Format: It consists of a single-line description, preceded by a greater-than symbol (“>”), followed by the sequence data on subsequent lines.
Example:
>Sequence_1
ATCGTGCATGCA
FASTQ (FAST-QuaLity):
Purpose: It extends the FASTA format by including quality scores for each base in the sequence.
Format: Each sequence is represented in four lines: a sequence identifier, the sequence itself, a plus sign (“+”), and quality scores.
Example:
@Sequence_1
ATCGTGCATGCA
+
IIIIIIIIIIII
SAM/BAM/CRAM (Sequence Alignment/Map, Binary Alignment/Map, and Compressed RAM):
Purpose: These formats are used to store information about read alignments to a reference genome.
Format:
SAM: Human-readable text format.
BAM: Binary version of SAM, more efficient for storage and processing.

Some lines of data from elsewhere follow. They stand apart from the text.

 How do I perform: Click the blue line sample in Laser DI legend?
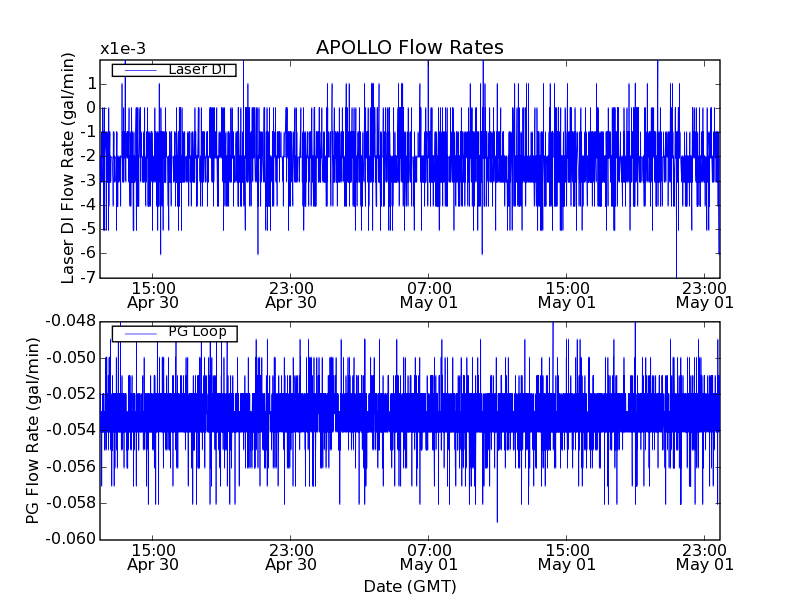tap(138, 70)
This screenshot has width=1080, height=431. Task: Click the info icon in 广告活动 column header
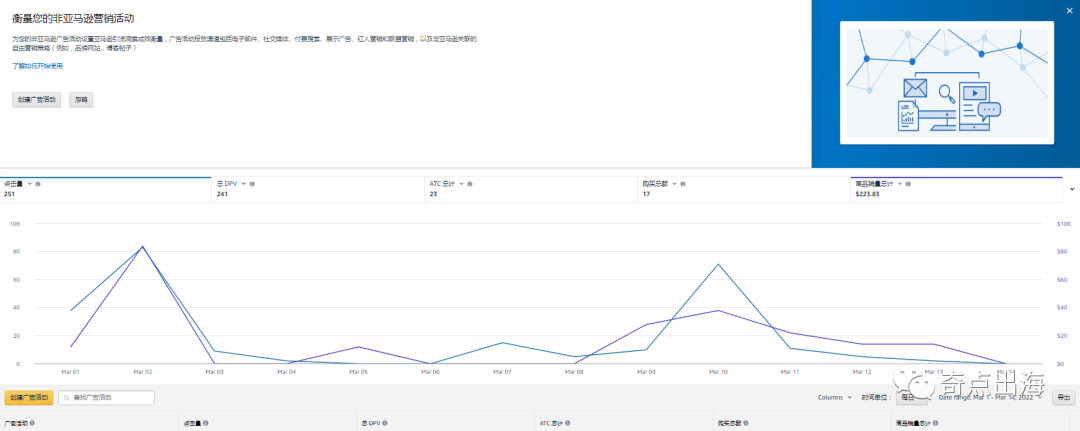[x=32, y=423]
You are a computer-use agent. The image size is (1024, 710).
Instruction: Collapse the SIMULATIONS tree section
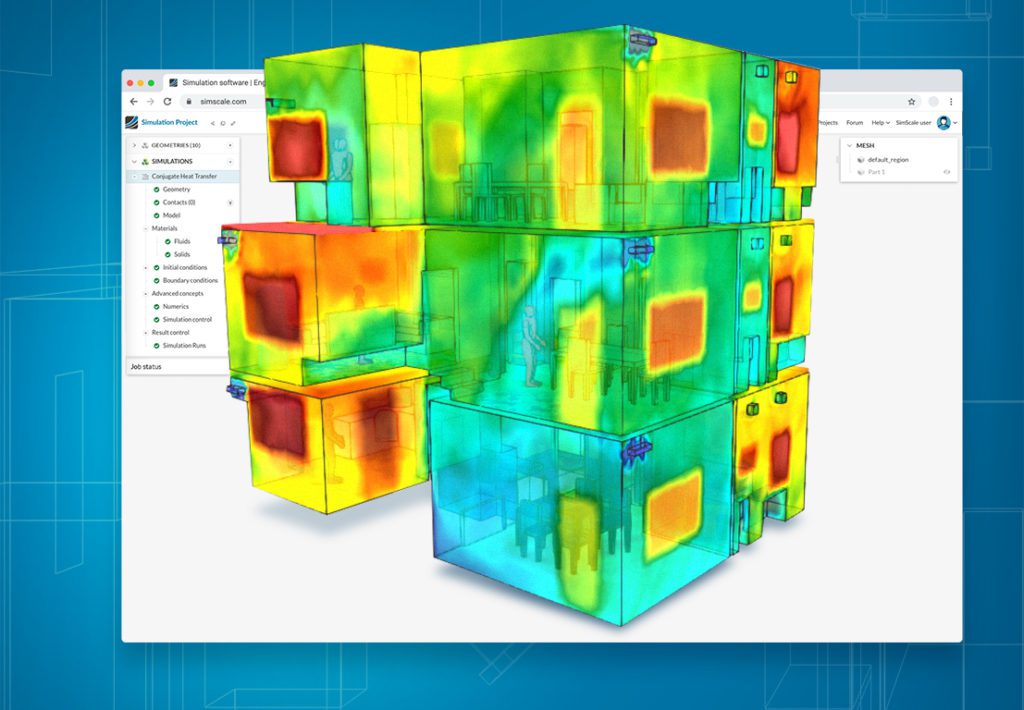click(x=133, y=161)
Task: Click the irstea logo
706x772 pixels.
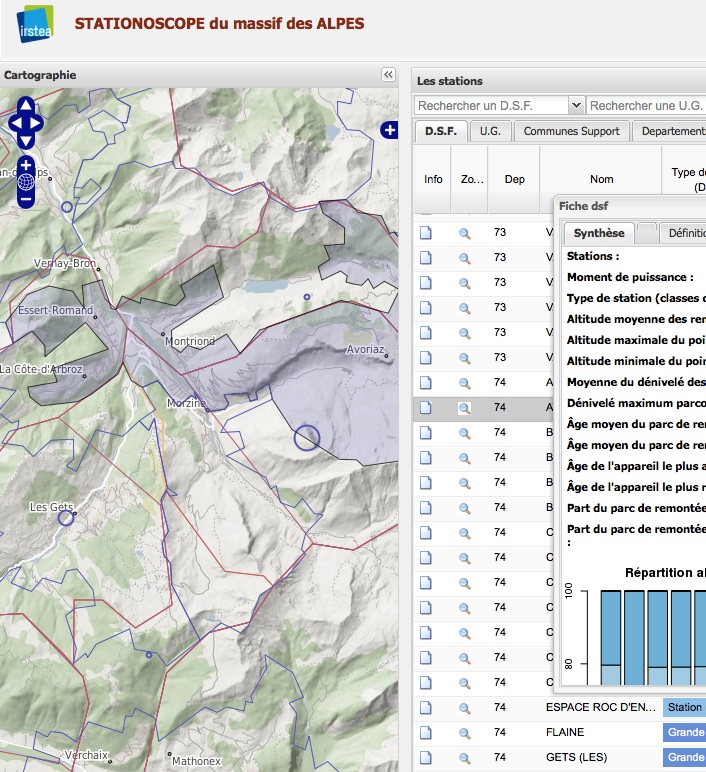Action: 36,23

CRAM: A compressed version of BAM.
SAM example:
Example:
@SQ SN:ref LN:45
read1 99 ref 7 30 8M2I4M1D3M = 37 39 TTAGATAAAGGATACTG *
To convert the above SAM entry to BAM, you would use a tool like Samtools. Here’s a simplified command:
samtools view -bS input.sam > output.bam
To convert BAM to CRAM, you would use a tool like Samtools again. Here’s a simplified command:
samtools view -T reference.fasta -C -o output.cram input.bam
BED/GTF (Browser Extensible Data/General Transfer Format):
Purpose: Used for representing genomic annotations, such as gene structures, transcript locations, and other features.
Format:
BED: A simple, tab-delimited format.
GTF: A more elaborate format with additional information.
bash
BED format example:
chr1 100 200 gene1 0 +
chr1 150 250 exon1 0 +
GTF format example:
chr1 . gene 100 200 . + . gene_id “gene1”;
chr1 . exon 150 250 . + . gene_id “gene1”; transcript_id
“transcript1”;
bedgraph
Purpose: Used to represent continuous-valued data across a genome, such as coverage information from sequencing experiments.
Format: A four-column, tab-delimited format.
Example:
chr1 100 200 0.5
chr1 201 300 1.2
These file formats are crucial for storing and exchanging biological data in bioinformatics and genomics research. Each format serves a specific purpose and is tailored to the type of information it encapsulates.